October 30, 1973 10 colors 18" x 24"

Client: The Pacific Film Archive (Tom Luddy, Director) University of California Art Museum, 2625 Durant Avenue, Berkeley CA 94720. Telephone (510) 642-1413

85 signed copies to The Poster San Francisco & 15 signed copies to The Summer Squash DC.

(Communication Arts, January/February 1977)

Influence: Medieval illuminated manuscripts, Albrecht Drürer woodcuts

Salome, daughter of Herodias, danced before her mother's husband Herod Antipas on his birthday, and so pleased him that he offered her anything she wanted, even unto half his kingdom. You don't get a king publicly swearing that he'll give you whatever you want just every day, so little Salome ran hotfoot back to her mother and inquired, all atwitter, what she should ask for.

What her mother wanted was John the Baptist dead. John, Baptiser of Christ, a serious-business prophet and holy man, had done the usual stirring up of hornet's nests and told Herodias that her marriage was illegal and nasty. Herod-though already married to an Arabian princess-while on a trip to Rome had fallen hard for Herodias, who was his brother Philip's wife, and resolved to marry her.

The Arabian princess found out about this, and ran back to daddy, who mustered an army and dealt Herod Antipas quite a pasting. But, despite the cost, now he had Herodias. Herodias was not delighted to have John, the hairy troublemaker, out bugling to every Tom, Dick and Uncle Costobar about her private affairs, and she wanted him silenced.

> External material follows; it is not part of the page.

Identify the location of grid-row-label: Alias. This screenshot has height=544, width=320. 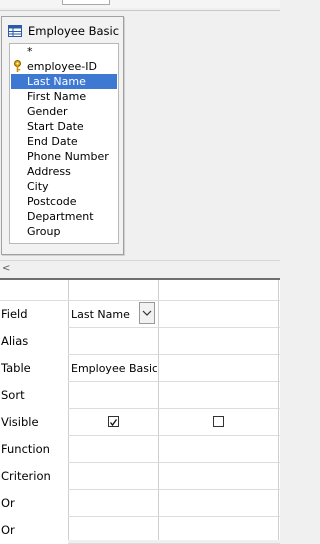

Herod was afraid of him and, though for his wife's sake had arrested and imprisoned John the Baptist, refused to have the prophet executed. So, Herodias dangled her daughter (by her first husband) as bait in front of her new husband, and tricked him. In answer to her daughter's question, Herodias said, "Darling, ask him for the head of John the Baptist on a silver plate. You can keep the plate."

Salome dutifully trotted back and did just that. Well, like it or not, Herod had to keep his promise, so he ordered his executioner to behead the holy man, and bring his head on a charger, and give it to Salome. With a little curtsy, Salome accepted the gory present and carried it to her mother.

Salome married a couple of times herself: first, to her step-father's brother Philip the Tetrarch (a different Philip from her own father-it doesn't help that all these folks have the same name), and later to Aristobulus, son of Herod of Chalcis.

She had a daughter Veronica, who lived in Jerusalem, on the road to Calvary. Veronica was afflicted for twelve years with an issue of blood, but was cured by her faith when she touched the hem of Jesus' garment.

When Herod Antipas heard of Jesus of Nazareth, he first thought that Jesus was John the Baptist, whom he had beheaded, risen from the dead. When Jesus was brought before him after his arrest, Herod was delighted to see the miracle worker, but was disappointed when his prisoner refused to perform any parlor tricks, and sent him back to Pontias Pilate, thus patching up an old quarrel.

Much against his better judgment-and against the express wishes of his wife-Pilate condemned Jesus to be crucified. On the Via Dolorosa, Jesus staggered under the burden of the cross upon which he was to be hanged. Veronica, daughter of Salome the Dancer, took pity on him and stepped out of the crowd and wiped his face, and its bloodied, agonized image was transferred to the cloth.